Dieser Versuch einer literarischen Provokation geht gehörig in die Hose. So ließe sich über Alissa Nuttings Debutroman „Tampa“ kalauern. Und über den Nachnamen der Autorin ließen sich – wo wir schon einmal dabei sind - sicher auch ein paar Wortspielchen betreiben. Nun darf man den marktschreierischen Anpreisungen auf den Klappentexten von Büchern nicht auf den Leim gehen. Doch das Vice Magazine trägt dann doch etwas zu dick auf: „American Psycho und Lolita – wer Tampa gelesen hat, muss seine Weltsicht neu überdenken“.

Nein, liebe Leser, Ihre Weltsicht müssen Sie nicht ändern – falls Sie überhaupt die rund 280 Seiten durchgehalten haben. Die Autorin, die Englische Literatur und Kreatives Schreiben in Ohio lehrt, reiht Sexszene an Sexszene. Schaut man sich die einschlägigen Regalmeter in unseren Buchhandelsketten, die immer mehr zu Supermärkten degenieren, an, dann fügt sich dieses Werk bestens ein in ähnliche „Aufreger“ wie „Shades of Grey“ oder „Die Juliette Society“ des ehemaligen amerikanischen Pornosternchens Sasha Grey.

Worum geht es? Eine knackige junge Lehrerin, mit einem reichen Polizisten aus vermögendem Hause verheiratet, verführt minderjährige Jungs. Und wenn der Vater eines der Knaben plötzlich vor der Tür steht, wird auch er ran genommen. Kein Wunder, dass dieser dann passenderweise durch einen Herzinfarkt dahingerafft wird.
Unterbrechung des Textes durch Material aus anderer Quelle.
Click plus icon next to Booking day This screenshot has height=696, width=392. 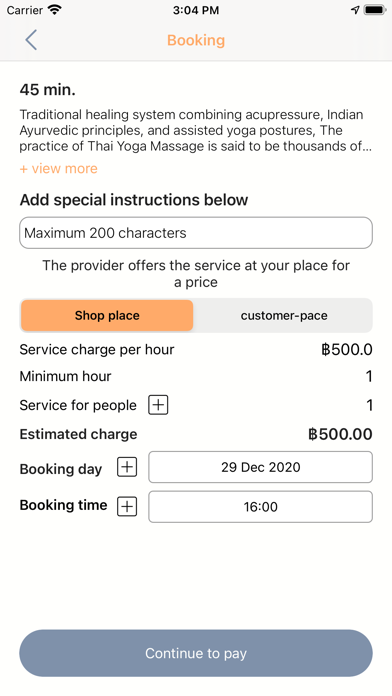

Nuttings erzählerisches Talent lässt den Puls des Lesers jedenfalls nicht rasen. Dabei hätten man aus den beiden Hauptthemen des Romans sogar etwas machen können. Nutting kritisiert und karikiert den Jugendwahn, der nicht nur in den USA allgegenwärtig ist. Die schöne Hauptfigur Celeste Price stemmt sich mit allen verfügbaren Mitteln – Sport, Ernährung, Botox etc. – gegen den eigenen körperlichen Verfall, der spätestens mit 40 einsetzen wird. Noch ist sie Ende 20 – und zu ihrem Anti-Aging-Programm gehört eben auch, 14-jährige Schüler zu vernaschen, bevor sie zu Männern werden.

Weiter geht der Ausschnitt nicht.